Kalau bukan kita yang berbangga diri dengan identitas khas kita yang telah dianugerahkan kepada kita, lantas siapa lagi? Bahkan orang-orang non muslim saja kini sudah marak yang mencuri kebanggaan kita tersebut. Betapa banyak sudah kita tahu bahwa para misionaris pun kini berkeliaran –tanpa rasa dosa- dengan bangganya memakai kopiah maupun baju muslim, nyelonong di hadapan orang muslim. Atau para tante misionaris yang alih-alih dahulunya penutup kepalanya seuprit seperti suster-suster rumah sakit, kini yang dikenakannya sudah lebih mirip jilbab. Hampir-hampir kalau kita tidak teliti, akan kita kira mereka akhwat-akhwat yang sedang lewat.
Terlepas dari kenyataan historis asimilasi dan akulturasi atas proses Islamisasi nusantara, masihkah kita harus malu jika pergi jumatan bersarung, atau mampir ke rumah tetangga tanpa perlu memasukkan peci ke kantong baju, atau bahkan pergi ke sebuah acara dengan berbaju muslim ria???
***
Menurut sejarah, sarung berasal dari kebudayaan bangsa Yaman. Meskipun sebenarnya di sana sarung bukanlah dipakai untuk sholat, tetapi menjadi sebuah pakaian sehari-hari. Ia masuk ke Indonesia melalui wasilah para pedagang arab yang datang berdagang ke Indonesia. Seiring proses perkembangan budaya hingga kini, ternyata sarung bukan hanya dipakai orang-orang muslim saja, tetapi kalangan hindu-budha juga menyerapnya. Seperti yang kita lihat jika di bali, para penari kecaknya memakai kain sarung berpatron kotak-kotak besar hitam-putih.
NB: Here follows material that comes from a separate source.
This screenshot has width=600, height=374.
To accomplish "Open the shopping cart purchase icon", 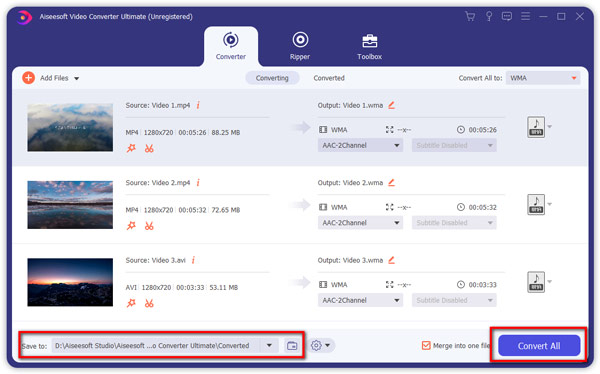I will (x=470, y=16).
Kalau baju muslim atau baju koko kita biasa menyebutnya, belum seberapa banyak sumber yang dapat memastikan asalnya. Tetapi berdasarkan analisis sebagian orang, baju ini bersumber dari kebudayaan cina. Baju ini dahulunya banyak dipakai oleh engkoh / koko-koko, paklek of Chinese tersebut. Biasanya baju ini berwarna merah, dengan leher baju tanpa kerah. Nah, selanjutnya, seiring perkembangan budaya, baju ini telah termodifikasi sedemikian rupa sehingga menjadi cirri khas umat muslim nusantara masa kini. Tentunya, bentuk baju muslim ini tidak disertai dengan kancing khas cinanya.
Adapun Kopiah (bukan kopi) hitam / songkok yang biasa dipakai pak caleg banyak janji hingga pak presiden di figura, itupun sangat khas di nusantara. Ada cerita, pada saat ketika pada awal mula kemerdekaan, ketika para tokoh Indonesia berkumpul dengan para utusan Negara-negara Islam lainnya dalam sebuah forum organisasi Negara Islam dunia, sangat mudah mengidentifikasi utusan-utusan tersebut saat berfoto bersama. Orang-orang dari belahan Turki, biasanya memakai topi khasnya Kemal sekularis Attaturk yakni tarbus Turki. Orang-orang arab memakai kafiye / kafiya, yang bentuknya berupa kain lebar dengan dililit ikat melingkar di kepala. Dan, untuk bapak bangsa dari Indonesia, cukup cari saja yang berkopiah hitam, dan biasanya berbadan kecil dan agak menyempil.